• **WHAT TO PRODUCE**: Output the records exactly. Include every line.

[Stored dataset items]
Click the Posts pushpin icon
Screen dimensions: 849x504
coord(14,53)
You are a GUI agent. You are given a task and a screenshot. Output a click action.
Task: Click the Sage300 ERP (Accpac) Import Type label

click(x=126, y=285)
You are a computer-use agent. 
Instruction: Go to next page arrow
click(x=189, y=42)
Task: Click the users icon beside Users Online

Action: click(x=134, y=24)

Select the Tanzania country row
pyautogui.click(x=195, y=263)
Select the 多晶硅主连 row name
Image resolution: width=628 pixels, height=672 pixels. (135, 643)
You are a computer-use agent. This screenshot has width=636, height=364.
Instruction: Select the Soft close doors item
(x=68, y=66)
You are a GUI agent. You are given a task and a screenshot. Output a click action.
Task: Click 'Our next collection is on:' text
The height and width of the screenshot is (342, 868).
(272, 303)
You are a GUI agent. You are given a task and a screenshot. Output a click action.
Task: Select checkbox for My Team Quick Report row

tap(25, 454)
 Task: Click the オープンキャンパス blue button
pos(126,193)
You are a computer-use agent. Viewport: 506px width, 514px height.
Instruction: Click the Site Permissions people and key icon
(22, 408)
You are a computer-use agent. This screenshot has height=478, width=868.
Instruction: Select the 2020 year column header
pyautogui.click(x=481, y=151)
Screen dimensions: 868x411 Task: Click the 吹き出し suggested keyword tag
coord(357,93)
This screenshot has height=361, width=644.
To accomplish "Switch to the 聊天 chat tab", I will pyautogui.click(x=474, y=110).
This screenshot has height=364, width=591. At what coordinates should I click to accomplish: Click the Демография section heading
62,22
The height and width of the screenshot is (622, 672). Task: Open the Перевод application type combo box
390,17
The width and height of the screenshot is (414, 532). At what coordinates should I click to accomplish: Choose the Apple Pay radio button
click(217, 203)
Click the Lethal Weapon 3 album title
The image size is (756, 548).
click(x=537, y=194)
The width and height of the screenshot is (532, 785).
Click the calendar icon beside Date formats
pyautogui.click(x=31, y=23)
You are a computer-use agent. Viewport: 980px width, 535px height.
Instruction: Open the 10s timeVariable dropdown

• **RESPONSE TO THIS TASK**:
Click the Posts pushpin icon
Screen dimensions: 849x504
coord(14,53)
You are a GUI agent. You are given a task and a screenshot. Output a click action.
Task: Click the Sage300 ERP (Accpac) Import Type label

click(x=126, y=285)
You are a computer-use agent. 
Instruction: Go to next page arrow
click(x=189, y=42)
Task: Click the users icon beside Users Online

Action: click(x=134, y=24)

Select the Tanzania country row
pyautogui.click(x=195, y=263)
Select the 多晶硅主连 row name
Image resolution: width=628 pixels, height=672 pixels. (135, 643)
You are a computer-use agent. This screenshot has width=636, height=364.
Instruction: Select the Soft close doors item
(x=68, y=66)
You are a GUI agent. You are given a task and a screenshot. Output a click action.
Task: Click 'Our next collection is on:' text
The height and width of the screenshot is (342, 868).
(272, 303)
You are a GUI agent. You are given a task and a screenshot. Output a click action.
Task: Select checkbox for My Team Quick Report row

tap(25, 454)
 Task: Click the オープンキャンパス blue button
pos(126,193)
You are a computer-use agent. Viewport: 506px width, 514px height.
Instruction: Click the Site Permissions people and key icon
(22, 408)
You are a computer-use agent. This screenshot has height=478, width=868.
Instruction: Select the 2020 year column header
pyautogui.click(x=481, y=151)
Screen dimensions: 868x411 Task: Click the 吹き出し suggested keyword tag
coord(357,93)
This screenshot has height=361, width=644.
To accomplish "Switch to the 聊天 chat tab", I will pyautogui.click(x=474, y=110).
This screenshot has height=364, width=591. At what coordinates should I click to accomplish: Click the Демография section heading
62,22
The height and width of the screenshot is (622, 672). Task: Open the Перевод application type combo box
390,17
The width and height of the screenshot is (414, 532). At what coordinates should I click to accomplish: Choose the Apple Pay radio button
click(217, 203)
Click the Lethal Weapon 3 album title
The image size is (756, 548).
click(x=537, y=194)
The width and height of the screenshot is (532, 785).
Click the calendar icon beside Date formats
pyautogui.click(x=31, y=23)
You are a computer-use agent. Viewport: 980px width, 535px height.
Instruction: Open the 10s timeVariable dropdown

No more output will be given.